Epistemologi dalam Polemik Kebijakan Penutupan Fitur Online Shop Di Platform TikTok


Penulis : Salman Al Farisi*

Pendahuluan

Hangat diperbincangkan di kalangan muda maupun tua, atas kebijakan baru yang telah terlaksana dari pemerintah yang menutup toko online yang ada di aplikasi TikTok. Sebelumnya, fitur ini adalah merupakan fitur social commerce yang memungkinkan pengguna dan kreator untuk mempromosikan serta menjual produknya melalui Tiktok. Hal ini sangat digandrungi oleh masyarakat, khususnya gen Z, karena mekanisme yang lebih mudah daripada platform sebelah, baik bagi penjual dan pembeli terlebih apabila penjual sering melakukan live di Tiktok. Juga karena adanya diskon yang banyak namun tidak mengurangi kualitas barang yang dijual.

Dilansir dari Liputan6.com Jakarta - Pemerintah melalui Kementerian Perdagangan, resmi melarang TikTok Shop menjadi sarana transaksi jual beli (berdagang) di Indonesia. Keputusan itu, tertuang dalam Permendag Nomor 31 Tahun 2023 yang diperoleh dari revisi Permendag 50 Tahun 2020 Tentang Ketentuan Perizinan Usaha, Periklanan, Pembinaan, dan Pengawasan Pelaku Usaha dalam Perdagangan Melalui Sistem Elektronik (PMSE).

Menanggapi tersebut, Himpunan Pengusaha Pribumi Indonesia (HIPPI) mengapresiasi kebijakan tersebut.
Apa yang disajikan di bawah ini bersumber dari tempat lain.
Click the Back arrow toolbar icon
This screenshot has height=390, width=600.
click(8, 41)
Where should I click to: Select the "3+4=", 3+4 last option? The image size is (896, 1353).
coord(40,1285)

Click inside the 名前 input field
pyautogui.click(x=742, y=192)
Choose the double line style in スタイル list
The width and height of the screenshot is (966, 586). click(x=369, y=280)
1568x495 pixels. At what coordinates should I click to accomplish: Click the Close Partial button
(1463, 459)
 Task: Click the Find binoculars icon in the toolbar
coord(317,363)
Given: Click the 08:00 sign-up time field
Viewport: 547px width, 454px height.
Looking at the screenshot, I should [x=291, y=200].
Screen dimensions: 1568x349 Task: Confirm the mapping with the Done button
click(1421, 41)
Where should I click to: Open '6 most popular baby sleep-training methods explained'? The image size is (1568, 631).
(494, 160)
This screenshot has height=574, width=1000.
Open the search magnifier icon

Menurut HIPPI, hal itu tepat untuk melindungi pengusaha khususnya pelaku UMKM dan pedagang pasar yang berjualan di toko dan ruko, khususnya di pasar Tanah Abang.

“Kebijakan tersebut sejatinya menyelamatkan pengusaha khususnya pelaku UMKM dan pedagang, dari gempuran produk luar negeri yang masuk ke Indonesia,” Ketua Dewan Pimpinan Daerah (DPD) HIPPI DKI Jakarta, Uchy Hardiman melalui keterangan diterima, Kamis (28/9/2023). (https://www.liputan6.com/bisnis/read/5414685/tiktok-shop-resmi-tutup-tak-bisa-lagi-diakses)

Kebijakan ini menuai pro dan kontra di kalangan penggunanya atau yang bukan. Bahkan sampai mereka mengkritik dengan kasar di sosial media, mengeluhkannya dan lain-lain. Namun juga ada yang pasrah atas kebijakan tersebut. Dari sini kami ingin membahas reaksi masyarakat, baik yang pro atau kontra dari kacamata filsafat. Karena banyak di zaman ini orang bertindak secara gegabah tanpa berpikir dengan matang sehingga mengakibatkan masalah lain, baik bagi dirinya atau bagi orang lain.

Hasil analisa penulis, ada sebagian oknum masyarakat yang belum sepenuhnya paham atas seluk-beluk dari kebijakan ini, baik awal mula kebijakan ini dicanangkan, proses pengajuan dan pengesahan bahkan latar belakang kebijakan tersebut. 

Epistemologi

Dalam kacamata filsafat, disebutkan beberapa cara berpikir filsafat; yaitu pemikiran yang bersifat deskriptif, kritis, analisis dan evaluatif. Dari sini penulis yakin bahwa tidak semua orang melakukan tahapan ini dalam menanggapi permasalahan diatas. Sebagian orang tentu tidak mengetahui duduk kebijakan pemerintah itu, tidak menerima segala sesuatu dengan begitu saja dengan melihat masalah itu dengan sepintas, tidak melakukan pengulasan dan kajian yang matang, tidak benar benar beniat untuk menyuarakan atau menilai kebijakan tersebut dengan cara yang benar. 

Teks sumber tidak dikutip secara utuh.